U.S. v. Eisenstein, 83-5136

Decision Date14 May 1984
Docket NumberNo. 83-5136,83-5136
Citation731 F.2d 1540
Parties15 Fed. R. Evid. Serv. 888 UNITED STATES of America, Plaintiff-Appellee, v. Victor EISENSTEIN, Beno Ghitis, Defendants-Appellants.
CourtU.S. Court of Appeals — Eleventh Circuit

Stanley Marcus, U.S. Atty., Charles Saphos, Linda Collins-Hertz, Asst. U.S. Attys., Miami, Fla., for U.S.

Appeals from the United States District Court for the Southern District of Florida.

Before GODBOLD, Chief Judge, and HILL, Circuit Judge, and THORNBERRY*, Senior Circuit Judge.

JAMES C. HILL, Circuit Judge:

A jury convicted appellants of conspiracy to defraud the United States, in violation of 18 U.S.C. Sec. 371 (1976), and felonious failure to file currency transaction reports (CTRs) with the Internal Revenue Service, as required by 31 U.S.C. Secs. 1059, 1081, 1082 (1976), 1 and regulations promulgated under those provisions. Ample evidence supported the convictions. Neither appellant asserted that the CTRs were actually filed. Nevertheless, we must reverse the convictions because appellants were prohibited from establishing their one plausible line of defense, good faith reliance on advice of counsel.

I. BACKGROUND

Appellant Ghitis owned and operated a currency exchange business in Cali, Colombia. Ghitis testified that the major thrust of his business concerned buying American dollars and exchanging them for Colombian pesos or for checks or money orders. According to Ghitis, a typical exchange transaction involved four steps: (1) Ghitis agreed to buy American dollars from a seller in Colombia; (2) the seller directed his agent in the United States to deposit the dollars in Ghitis' U.S. bank account; (3) Ghitis verified the deposit; and (4) Ghitis gave the seller pesos or checks to cover the amount deposited. Later, Ghitis hired Appellant Eisenstein to run a branch office for the currency exchange in Miami, enabling Eisenstein, rather than the seller's agent, to make the deposits and report the transactions to Ghitis.

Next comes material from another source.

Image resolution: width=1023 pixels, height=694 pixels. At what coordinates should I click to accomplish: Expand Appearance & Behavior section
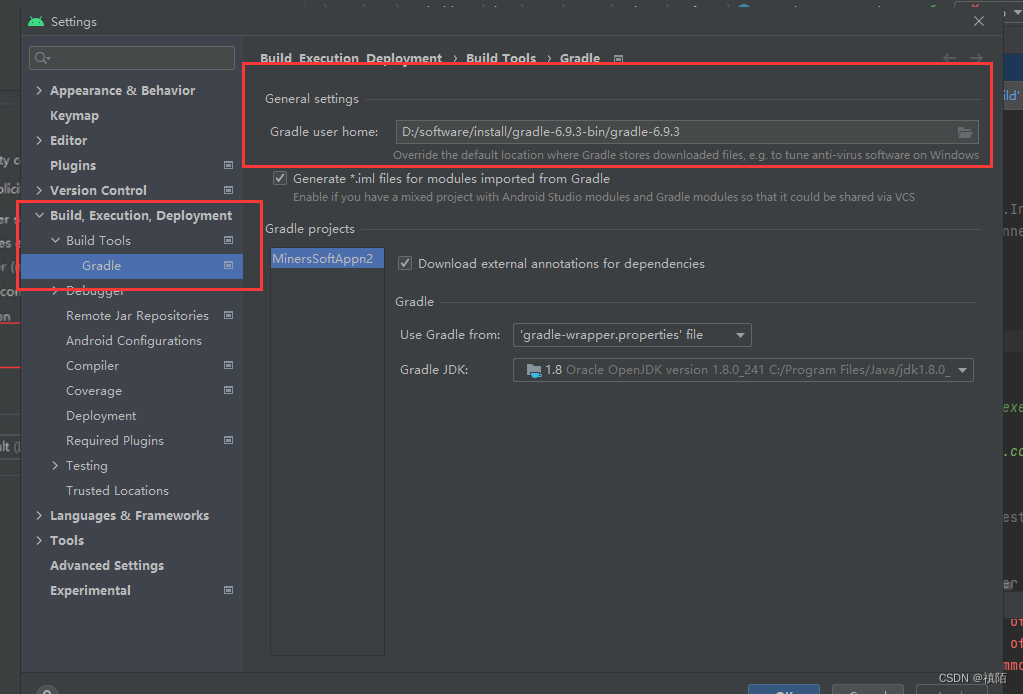coord(39,91)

The Government introduced Ghitis' business records for the first eight months of 1981 to show that the exchange business took in more than $240 million during that period. Bank officials in Miami, no doubt alerted by the staggering amounts of money flowing into Ghitis' account, told Eisenstein in January of 1981 that he was required to file CTRs for the currency exchange for any transaction that exceeds $10,000. Eisenstein promised to ask Ghitis about the CTRs. Eisenstein later assured bank officials that he had mentioned the CTRs to Ghitis.

However, no CTRs were filed by Ghitis or Eisenstein. They were thus indicted for failing to report a $1 million transaction that occurred in late February of 1981 and a $1.5 million transaction that occurred in March of 1981. In addition, the indictment alleged a conspiracy to violate the reporting laws and a pattern of illegal activity involving currency transactions in excess of $100,000 in a twelve-month period. Both appellants were convicted on all counts.

II. DISCUSSION

Ghitis and Eisenstein appeal their convictions on several grounds. In light of our decision to reverse, we reach only two of the issues raised by appellants' arguments: (1) whether appellants' currency exchange business was a "domestic financial institution" covered by 31 U.S.C. Sec. 1081; and (2) whether the district court erroneously excluded evidence that appellants relied in good faith on the advice of counsel in refusing

to file the CTRs. We conclude that the statute covers Ghitis' business but that the erroneous exclusion of highly relevant evidence requires reversal.

A. Domestic Financial Institutions.

By enacting the Currency and Foreign Transactions Reporting Act, Congress authorized the Secretary of the Treasury to require certain types of financial institutions to report currency transactions. See 31 U.S.C. Sec. 1051 (1976) (revised version at 31 U.S.C. Sec. 5311 (1982)). Under the Act, "domestic financial institutions" must report any exchange of United States currency exceeding the amount prescribed by the Treasury Secretary. See 31 U.S.C. Sec. 1081 (1976) (revised version at 31 U.S.C. Sec. 5313 (1982)). The Secretary has promulgated regulations that require such institutions to report exchanges involving more than $10,000. See 31 C.F.R. Sec. 103.22(a).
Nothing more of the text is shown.